### Stored data entries
· · · · ·

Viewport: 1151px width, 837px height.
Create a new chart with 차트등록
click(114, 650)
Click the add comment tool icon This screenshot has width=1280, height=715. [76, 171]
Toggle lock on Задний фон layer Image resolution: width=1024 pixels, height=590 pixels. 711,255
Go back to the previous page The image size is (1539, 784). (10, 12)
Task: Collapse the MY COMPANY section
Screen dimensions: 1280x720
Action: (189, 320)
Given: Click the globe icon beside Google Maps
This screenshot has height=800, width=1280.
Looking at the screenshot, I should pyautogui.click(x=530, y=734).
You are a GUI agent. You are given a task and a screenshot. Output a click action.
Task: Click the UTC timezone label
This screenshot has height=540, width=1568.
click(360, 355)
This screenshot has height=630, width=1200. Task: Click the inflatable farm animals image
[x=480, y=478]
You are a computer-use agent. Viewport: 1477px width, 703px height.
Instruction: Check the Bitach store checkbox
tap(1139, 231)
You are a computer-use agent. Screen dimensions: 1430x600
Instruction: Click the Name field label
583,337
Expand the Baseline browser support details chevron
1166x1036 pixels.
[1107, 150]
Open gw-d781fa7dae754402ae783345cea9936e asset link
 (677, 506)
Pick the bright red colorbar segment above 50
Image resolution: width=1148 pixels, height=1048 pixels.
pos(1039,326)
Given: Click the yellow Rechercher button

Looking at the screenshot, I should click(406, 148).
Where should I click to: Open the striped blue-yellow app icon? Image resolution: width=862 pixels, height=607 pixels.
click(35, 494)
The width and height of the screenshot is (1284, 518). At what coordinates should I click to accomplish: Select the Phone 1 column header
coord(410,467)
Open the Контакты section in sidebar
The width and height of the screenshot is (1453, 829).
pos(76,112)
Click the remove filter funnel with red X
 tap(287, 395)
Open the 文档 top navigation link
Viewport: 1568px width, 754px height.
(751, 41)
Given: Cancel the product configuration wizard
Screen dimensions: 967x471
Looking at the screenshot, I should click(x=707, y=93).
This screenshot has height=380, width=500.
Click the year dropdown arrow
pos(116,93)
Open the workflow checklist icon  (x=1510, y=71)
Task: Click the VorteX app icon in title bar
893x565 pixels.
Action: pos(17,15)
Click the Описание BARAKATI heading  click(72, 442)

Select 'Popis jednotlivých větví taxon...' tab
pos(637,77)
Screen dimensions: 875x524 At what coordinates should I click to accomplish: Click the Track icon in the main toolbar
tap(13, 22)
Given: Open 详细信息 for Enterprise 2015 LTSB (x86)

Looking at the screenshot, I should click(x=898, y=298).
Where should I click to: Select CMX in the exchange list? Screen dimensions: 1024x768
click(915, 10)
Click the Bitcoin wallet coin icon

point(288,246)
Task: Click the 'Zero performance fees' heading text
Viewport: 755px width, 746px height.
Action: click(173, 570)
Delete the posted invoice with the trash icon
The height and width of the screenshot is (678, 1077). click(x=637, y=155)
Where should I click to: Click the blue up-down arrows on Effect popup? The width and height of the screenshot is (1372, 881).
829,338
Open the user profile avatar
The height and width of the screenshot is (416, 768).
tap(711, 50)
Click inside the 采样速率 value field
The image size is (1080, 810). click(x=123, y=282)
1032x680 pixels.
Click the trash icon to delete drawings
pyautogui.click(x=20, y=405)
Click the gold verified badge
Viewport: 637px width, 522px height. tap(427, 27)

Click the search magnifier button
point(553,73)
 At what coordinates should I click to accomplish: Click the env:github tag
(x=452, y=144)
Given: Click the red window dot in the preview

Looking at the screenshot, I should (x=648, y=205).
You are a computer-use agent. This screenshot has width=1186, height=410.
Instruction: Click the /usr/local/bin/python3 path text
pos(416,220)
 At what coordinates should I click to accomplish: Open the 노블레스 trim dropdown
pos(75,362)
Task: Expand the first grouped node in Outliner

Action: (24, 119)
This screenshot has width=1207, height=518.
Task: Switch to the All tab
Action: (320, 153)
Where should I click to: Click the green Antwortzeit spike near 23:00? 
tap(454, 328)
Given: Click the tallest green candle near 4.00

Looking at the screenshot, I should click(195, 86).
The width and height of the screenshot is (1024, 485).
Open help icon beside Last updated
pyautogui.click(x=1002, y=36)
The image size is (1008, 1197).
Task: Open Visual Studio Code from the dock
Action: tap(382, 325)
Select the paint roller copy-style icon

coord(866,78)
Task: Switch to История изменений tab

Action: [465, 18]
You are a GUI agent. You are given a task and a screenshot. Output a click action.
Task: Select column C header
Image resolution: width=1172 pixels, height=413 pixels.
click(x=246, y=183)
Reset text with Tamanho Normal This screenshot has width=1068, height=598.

· · · · ·

### Exercise brief
Copy out the entries above again, keeping them exact.

### Response to the exercise
Viewport: 1151px width, 837px height.
Create a new chart with 차트등록
click(114, 650)
Click the add comment tool icon This screenshot has width=1280, height=715. [76, 171]
Toggle lock on Задний фон layer Image resolution: width=1024 pixels, height=590 pixels. 711,255
Go back to the previous page The image size is (1539, 784). (10, 12)
Task: Collapse the MY COMPANY section
Screen dimensions: 1280x720
Action: (189, 320)
Given: Click the globe icon beside Google Maps
This screenshot has height=800, width=1280.
Looking at the screenshot, I should pyautogui.click(x=530, y=734).
You are a GUI agent. You are given a task and a screenshot. Output a click action.
Task: Click the UTC timezone label
This screenshot has height=540, width=1568.
click(360, 355)
This screenshot has height=630, width=1200. Task: Click the inflatable farm animals image
[x=480, y=478]
You are a computer-use agent. Viewport: 1477px width, 703px height.
Instruction: Check the Bitach store checkbox
tap(1139, 231)
You are a computer-use agent. Screen dimensions: 1430x600
Instruction: Click the Name field label
583,337
Expand the Baseline browser support details chevron
1166x1036 pixels.
[1107, 150]
Open gw-d781fa7dae754402ae783345cea9936e asset link
 (677, 506)
Pick the bright red colorbar segment above 50
Image resolution: width=1148 pixels, height=1048 pixels.
pos(1039,326)
Given: Click the yellow Rechercher button

Looking at the screenshot, I should click(406, 148).
Where should I click to: Open the striped blue-yellow app icon? Image resolution: width=862 pixels, height=607 pixels.
click(35, 494)
The width and height of the screenshot is (1284, 518). At what coordinates should I click to accomplish: Select the Phone 1 column header
coord(410,467)
Open the Контакты section in sidebar
The width and height of the screenshot is (1453, 829).
pos(76,112)
Click the remove filter funnel with red X
 tap(287, 395)
Open the 文档 top navigation link
Viewport: 1568px width, 754px height.
(751, 41)
Given: Cancel the product configuration wizard
Screen dimensions: 967x471
Looking at the screenshot, I should click(x=707, y=93).
This screenshot has height=380, width=500.
Click the year dropdown arrow
pos(116,93)
Open the workflow checklist icon  (x=1510, y=71)
Task: Click the VorteX app icon in title bar
893x565 pixels.
Action: pos(17,15)
Click the Описание BARAKATI heading  click(72, 442)

Select 'Popis jednotlivých větví taxon...' tab
pos(637,77)
Screen dimensions: 875x524 At what coordinates should I click to accomplish: Click the Track icon in the main toolbar
tap(13, 22)
Given: Open 详细信息 for Enterprise 2015 LTSB (x86)

Looking at the screenshot, I should click(x=898, y=298).
Where should I click to: Select CMX in the exchange list? Screen dimensions: 1024x768
click(915, 10)
Click the Bitcoin wallet coin icon

point(288,246)
Task: Click the 'Zero performance fees' heading text
Viewport: 755px width, 746px height.
Action: click(173, 570)
Delete the posted invoice with the trash icon
The height and width of the screenshot is (678, 1077). click(x=637, y=155)
Where should I click to: Click the blue up-down arrows on Effect popup? The width and height of the screenshot is (1372, 881).
829,338
Open the user profile avatar
The height and width of the screenshot is (416, 768).
tap(711, 50)
Click inside the 采样速率 value field
The image size is (1080, 810). click(x=123, y=282)
1032x680 pixels.
Click the trash icon to delete drawings
pyautogui.click(x=20, y=405)
Click the gold verified badge
Viewport: 637px width, 522px height. tap(427, 27)

Click the search magnifier button
point(553,73)
 At what coordinates should I click to accomplish: Click the env:github tag
(x=452, y=144)
Given: Click the red window dot in the preview

Looking at the screenshot, I should (x=648, y=205).
You are a computer-use agent. This screenshot has width=1186, height=410.
Instruction: Click the /usr/local/bin/python3 path text
pos(416,220)
 At what coordinates should I click to accomplish: Open the 노블레스 trim dropdown
pos(75,362)
Task: Expand the first grouped node in Outliner

Action: (24, 119)
This screenshot has width=1207, height=518.
Task: Switch to the All tab
Action: (320, 153)
Where should I click to: Click the green Antwortzeit spike near 23:00? 
tap(454, 328)
Given: Click the tallest green candle near 4.00

Looking at the screenshot, I should click(195, 86).
The width and height of the screenshot is (1024, 485).
Open help icon beside Last updated
pyautogui.click(x=1002, y=36)
The image size is (1008, 1197).
Task: Open Visual Studio Code from the dock
Action: tap(382, 325)
Select the paint roller copy-style icon

coord(866,78)
Task: Switch to История изменений tab

Action: [465, 18]
You are a GUI agent. You are given a task and a screenshot. Output a click action.
Task: Select column C header
Image resolution: width=1172 pixels, height=413 pixels.
click(x=246, y=183)
Reset text with Tamanho Normal This screenshot has width=1068, height=598.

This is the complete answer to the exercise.